Take each line below that has "agent" and copy it.

━━━ The input ━━━

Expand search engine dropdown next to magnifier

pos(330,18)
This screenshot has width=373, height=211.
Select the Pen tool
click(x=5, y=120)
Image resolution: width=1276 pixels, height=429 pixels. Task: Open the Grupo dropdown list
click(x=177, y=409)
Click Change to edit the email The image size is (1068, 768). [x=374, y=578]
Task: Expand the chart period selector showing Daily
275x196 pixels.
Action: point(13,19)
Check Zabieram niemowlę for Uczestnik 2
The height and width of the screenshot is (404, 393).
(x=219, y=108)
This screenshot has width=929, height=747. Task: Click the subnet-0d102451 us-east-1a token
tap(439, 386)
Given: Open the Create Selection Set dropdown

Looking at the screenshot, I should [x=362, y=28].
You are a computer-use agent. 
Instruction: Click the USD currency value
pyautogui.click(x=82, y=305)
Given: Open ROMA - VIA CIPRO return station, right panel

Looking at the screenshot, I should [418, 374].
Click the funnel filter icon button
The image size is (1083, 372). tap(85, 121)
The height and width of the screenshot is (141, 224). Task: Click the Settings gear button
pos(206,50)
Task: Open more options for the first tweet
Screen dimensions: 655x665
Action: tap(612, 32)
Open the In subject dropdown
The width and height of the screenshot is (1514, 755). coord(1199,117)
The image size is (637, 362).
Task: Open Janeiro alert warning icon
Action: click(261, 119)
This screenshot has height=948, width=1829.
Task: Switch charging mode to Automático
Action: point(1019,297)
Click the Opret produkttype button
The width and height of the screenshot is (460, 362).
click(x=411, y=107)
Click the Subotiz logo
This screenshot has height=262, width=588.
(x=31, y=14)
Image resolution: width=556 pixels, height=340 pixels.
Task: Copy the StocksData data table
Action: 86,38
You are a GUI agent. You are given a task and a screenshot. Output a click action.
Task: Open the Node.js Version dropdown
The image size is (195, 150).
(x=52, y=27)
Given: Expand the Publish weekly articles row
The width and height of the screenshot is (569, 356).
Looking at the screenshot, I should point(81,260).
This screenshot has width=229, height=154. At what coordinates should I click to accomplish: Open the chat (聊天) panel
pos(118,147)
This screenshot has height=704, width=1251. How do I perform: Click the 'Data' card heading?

━━━

Result below.
You are a computer-use agent. 
You are a GUI agent. You are given a task and a screenshot. Output a click action.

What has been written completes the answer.